Jim O’Neill, Chairman of Goldman Sachs Asset management first published “BRIC”–the acronym for Brazil, Russia, India and China–in a Goldman Sachs economics paper titled “Building Better Global Economic BRICs.”Wednesday, November 30 is the tenth anniversary of that paper. In fact, he’s currently writing a book commemorate it.
In his latest Viewpoints From The Office Of The Chairman, O’Neill reflects on the BRIC’s last 10 years. Here’s an excerpt:
Looking Back and Forward With the BRICs.
As I said, the BRIC economies combined have grown to around $13 trillion and are poised to overtake the size of each of the US and the EU in coming years. Over the decade, they have created the equivalent of close to seven new United Kingdoms or at least of the 2001 size. China alone has added slightly more to world GDP than the US, around $ 5.5 trillion probably by the end of this year.
In the decade ahead, the BRIC countries will probably create at least another one of their current self, i.e., grow by around $12-13 trillion in nominal $ terms, assuming that they collectively grow at somewhat softer rates. If they grow by similar degrees as the last decade, their contribution in nominal $ could be closer to $20 trillion. China seems likely to grow by more modest rates, perhaps in the 7-8pct range, but India could accelerate. This could be especially true if India persists with what looks like some sudden passion for policy reform. In what I would describe as the most interesting economic news of the week, on Thursday the Indian government appears to have decided to allow majority foreign ownership of their domestic retail businesses. This is obviously huge news for the world’s biggest retailers given India’s fabulous demographic but it is probably even more important for Indian agricultural productivity and supply chains which is why policymakers have finally decided to take this step. More of these kinds of decisions and India will possibly finally succeed in achieving China-style GDP growth rates.

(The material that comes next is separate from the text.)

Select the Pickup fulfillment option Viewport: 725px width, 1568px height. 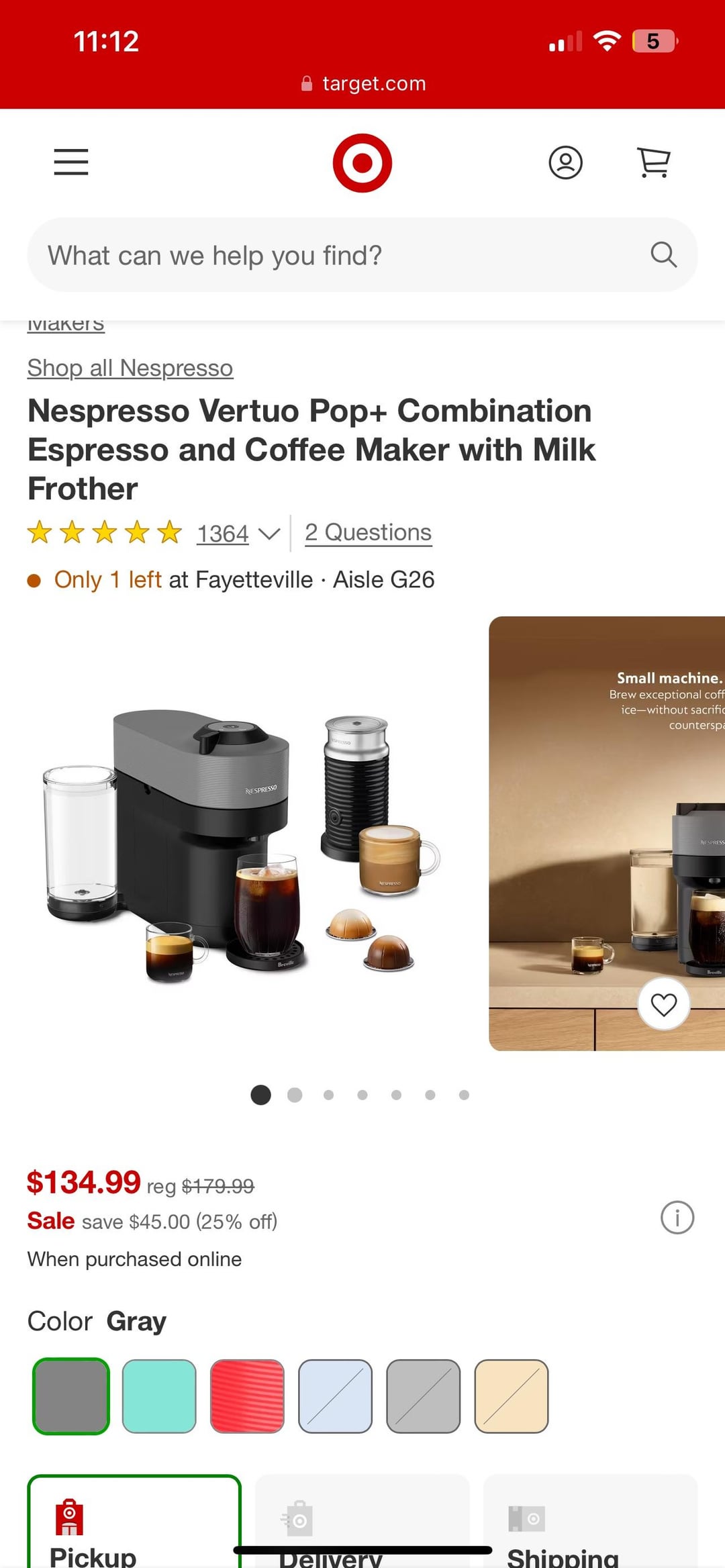[134, 1521]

Another major consequence of the BRIC story has been the desire of other large-population emerging economies to get into the “club” something itself we recognised back in 2005 when we thought of the “Next 11” idea. Many of these countries before and after have wanted some of that BRIC “magic”. These days, at GSAM, we regard four of them Indonesia, Korea, Mexico and Turkey as sufficiently large and important to be considered “Growth Markets” along with the BRICs. Going forward, it is quite likely that others may become this differentiated, perhaps at some stage including part of Africa and the Middle East. I discuss aspects of this in the book. I spent Friday in one of the non-BRIC Growth economies, visiting Istanbul to present my views of the world for a major client. I was literally in and out, but what a remarkably vibrant city Istanbul is these days. I cannot understand why continental European countries are not more eager to embrace this country, especially as it would seem like an obvious credible “model” for some of the dramatically changing nations in Northern Africa and the Middle East.

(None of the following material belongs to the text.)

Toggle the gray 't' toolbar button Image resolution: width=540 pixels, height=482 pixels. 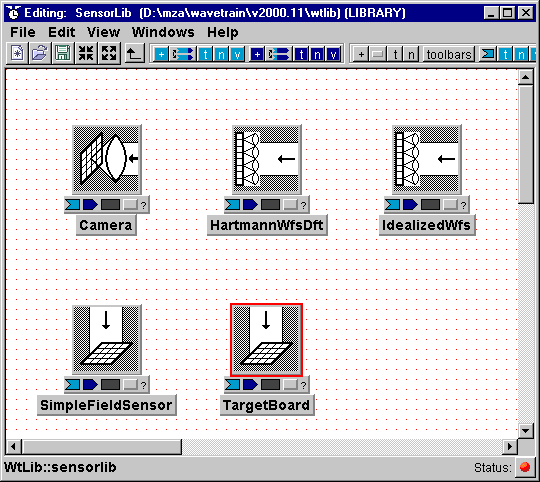pyautogui.click(x=395, y=54)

As it relates to the BRIC politics, Philip Stephens wrote a very interesting op-ed in Friday’s Financial Times entitled “BRICs without Mortar.” He points out that the four countries are not natural political bedfellows, highlighting some of their bilateral issues and many of their differences. I would agree with many of his points, but I don’t think this means they are not increasingly relevant for the world and, as discussed above, they should be more and more central to optimal global economic policymaking. I never suggested that they should operate alone as a political club, and other than highlighting the inadequacies of the current G7, etc., the purpose of such a club -especially now South Africa is included seems a bit limited. However, by the end of this decade, the BRICs and the other four Growth Markets collectively will be not far off the size of the G7. The BRICs collectively will be bigger than the US. So, from an economic perspective, the BRICs will be contributing lots of mortar.
Against this background, it seems inevitable that the current world monetary system is likely to evolve differently with, at a minimum, the role of the RMB becoming more important, and as I discuss in the book, perhaps other changes might occur.